SET TASK:
Can you transcribe the passage of the text below on Augmented Craftsmanship word for word, from the part that opens with the words containing "The AI can play" through the part that closes with "experience for you."?

SOURCE DOCUMENT:
⟨
But generating the script was just the first step. Bringing it to life required a custom-built technical pipeline where my skills as a technologist came to the forefront:
- First, I wrote a Python script to parse the AI-generated dialogue and split the statements into manageable numbered text clips suitable for TTS.
- Next, I wrote another python script to leverage the API of a cutting-edge, locally-run Text-to-Speech (TTS) model I installed on my system via docker in WSL called Zonos to synthesize unique, lifelike voices for each character and use these voices to output each numbered statement from step 1.
- Finally, all the numereed audio clips were meticulously assembled in sequence within DaVinci Resolve, a professional non-linear video editor. The animated audio level indicator you see was created in its integrated Fusion module—a complex tool for visual effects—to add visual interest to the audio experience.
This is where my decades of technical experience become essential in the manifestation of this unique artistic vision.
This is Augmented Craftsmanship
As I explain in my Artist's Statement, my journey with technology is not a casual dalliance; it is lifelong, deeply personal, and born from decades of dedicated adaptive effort. This project is a perfect example of what I call Augmented Craftsmanship. It’s a process that goes far beyond just using a single tool. It involves building a custom ecosystem, engaging in a deep and iterative dialogue with Large Language Models, and leveraging bleeding-edge tools to build custom pipelines for everything from research to, in this case, promotion.
To use my guiding metaphor: I am the composer; the AI is my orchestra.
The AI can play the notes, but it is the human composer who arranges the score, conducts the performance, and infuses the final piece with intent, emotion, and meaning. This fusion of my experience as a lifelong author with a master craftsman's command of next-generation tools is what allows me to build richer worlds and, I hope, create a superior reading experience for you.
This is not AI-generated slop. This is human-authored art, elevated. It is my sincere hope that by sharing this process, you gain a deeper appreciation for the story and the world it inhabits.
⟩
PROVIDED MATERIAL:
⟨
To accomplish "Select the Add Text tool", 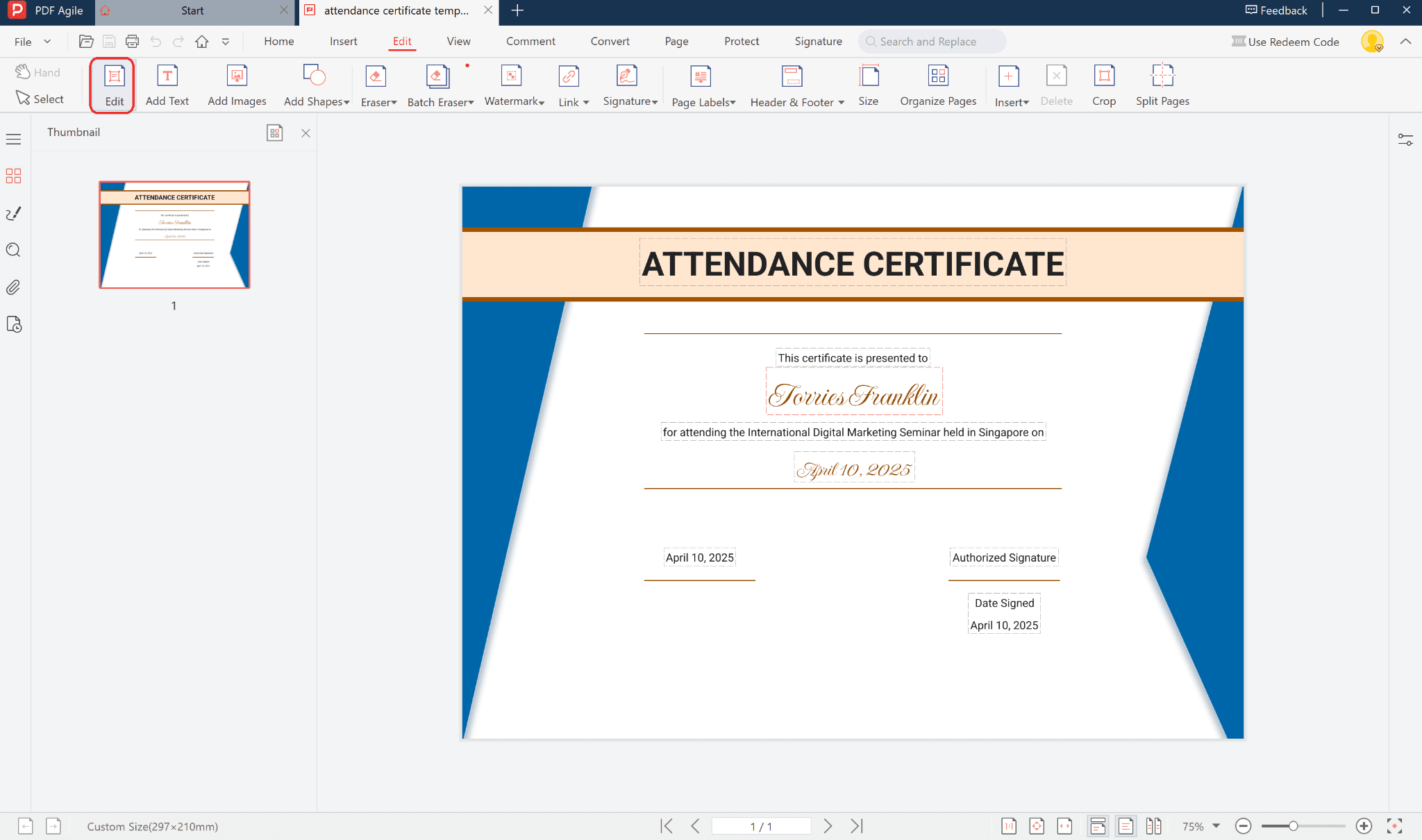I will [x=167, y=83].
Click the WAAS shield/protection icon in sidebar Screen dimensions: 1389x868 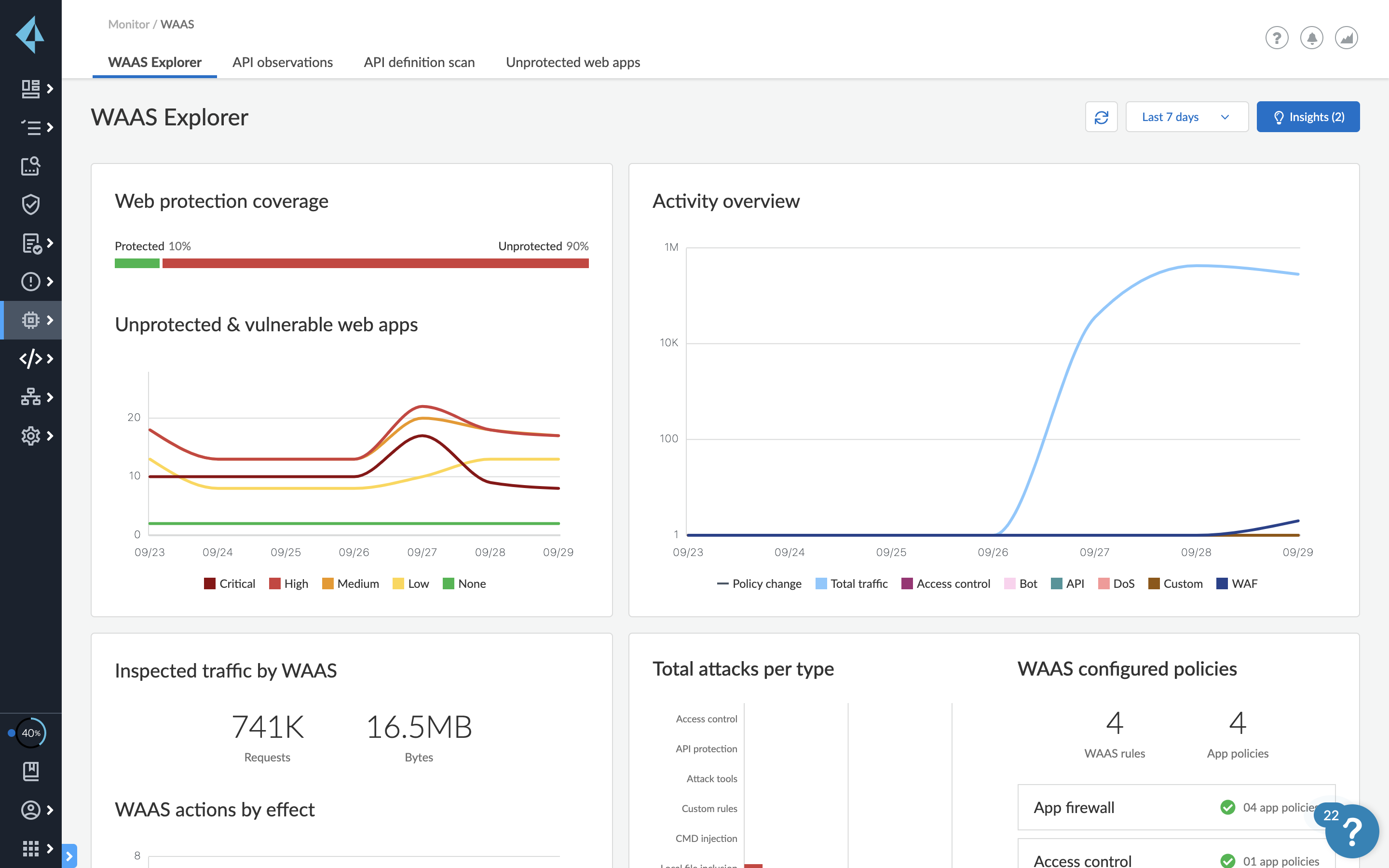tap(29, 204)
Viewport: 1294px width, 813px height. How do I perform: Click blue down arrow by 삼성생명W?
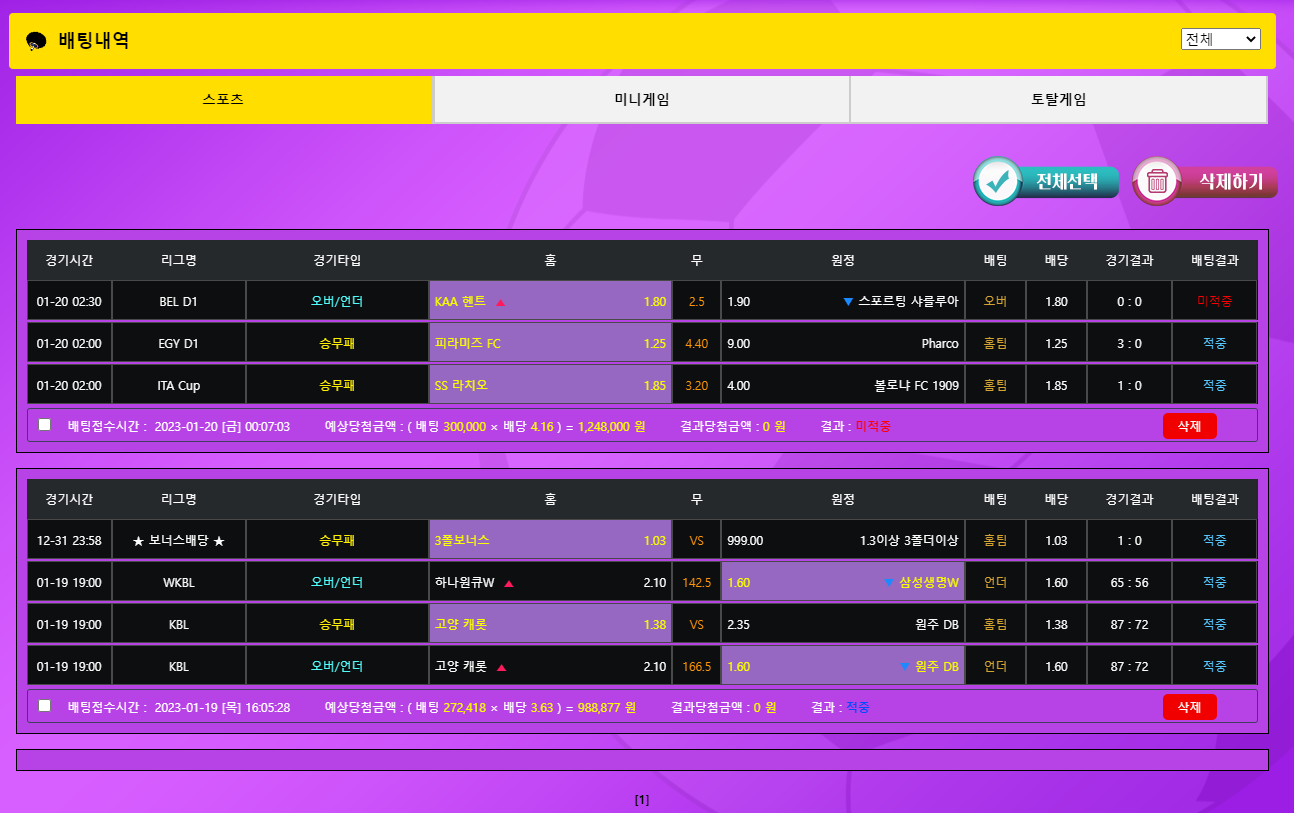coord(888,583)
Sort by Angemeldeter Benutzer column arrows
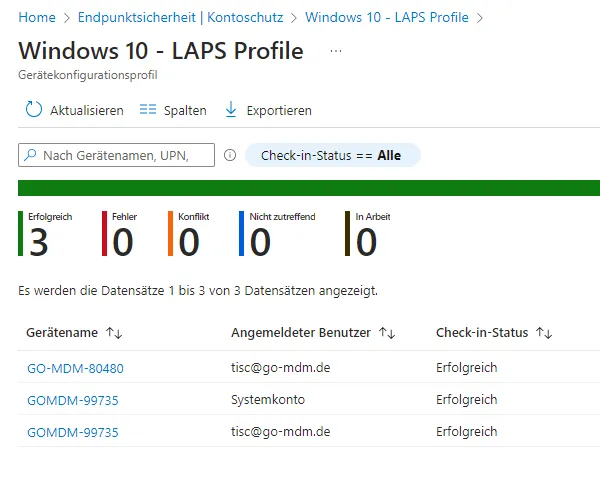600x483 pixels. pos(386,333)
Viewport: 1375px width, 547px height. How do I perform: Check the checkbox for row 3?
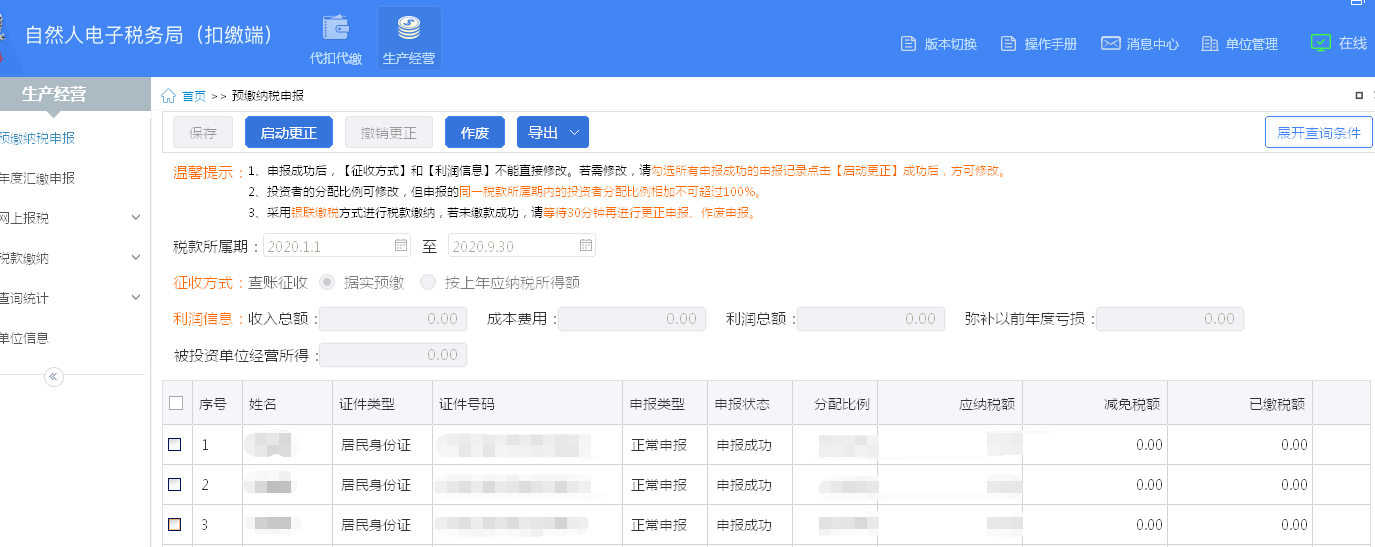(175, 524)
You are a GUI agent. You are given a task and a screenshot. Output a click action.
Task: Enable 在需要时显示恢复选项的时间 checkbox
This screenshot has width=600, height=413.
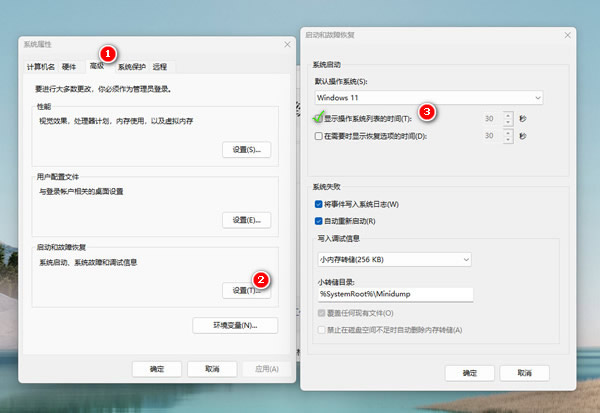coord(319,135)
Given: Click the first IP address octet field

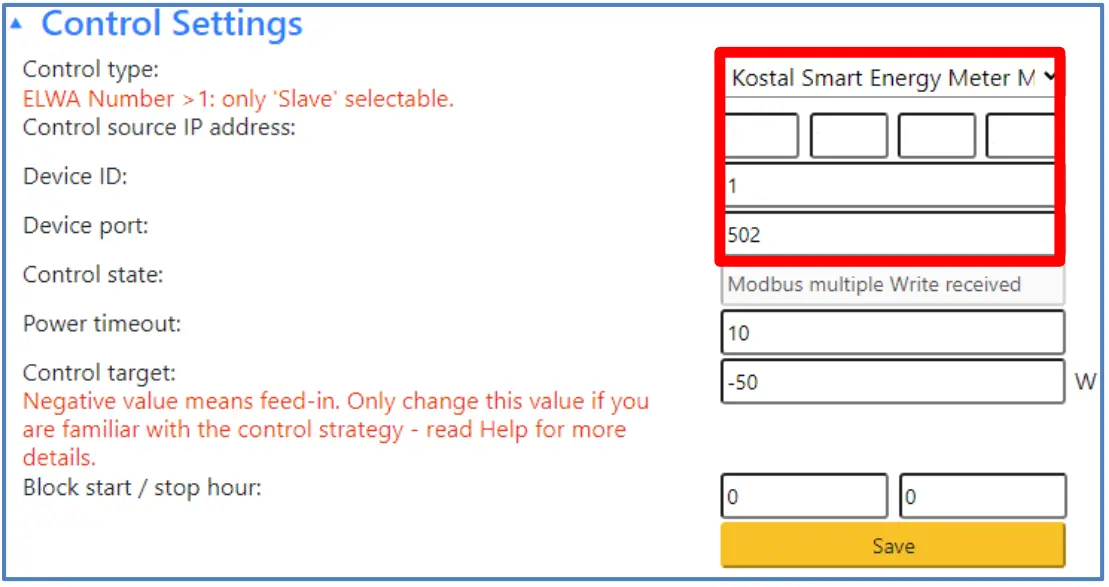Looking at the screenshot, I should tap(761, 136).
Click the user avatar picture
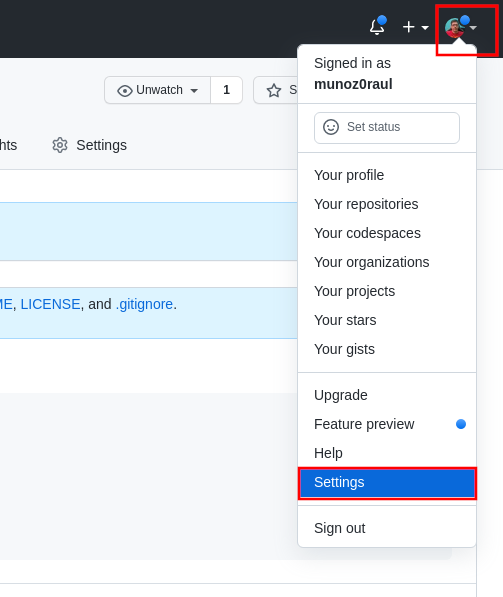This screenshot has height=597, width=503. (455, 28)
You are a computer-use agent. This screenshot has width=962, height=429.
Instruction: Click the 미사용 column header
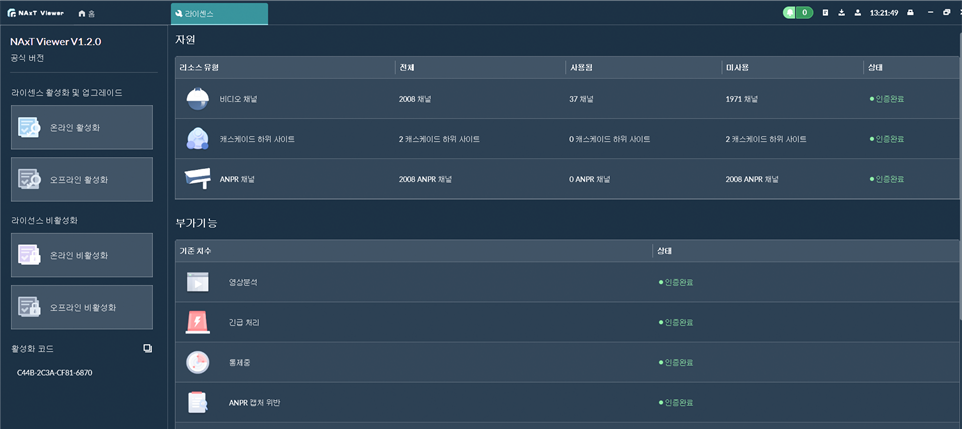coord(737,67)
⟩
EXERCISE RESULT:
The AI can play the notes, but it is the human composer who arranges the score, conducts the performance, and infuses the final piece with intent, emotion, and meaning. This fusion of my experience as a lifelong author with a master craftsman's command of next-generation tools is what allows me to build richer worlds and, I hope, create a superior reading experience for you.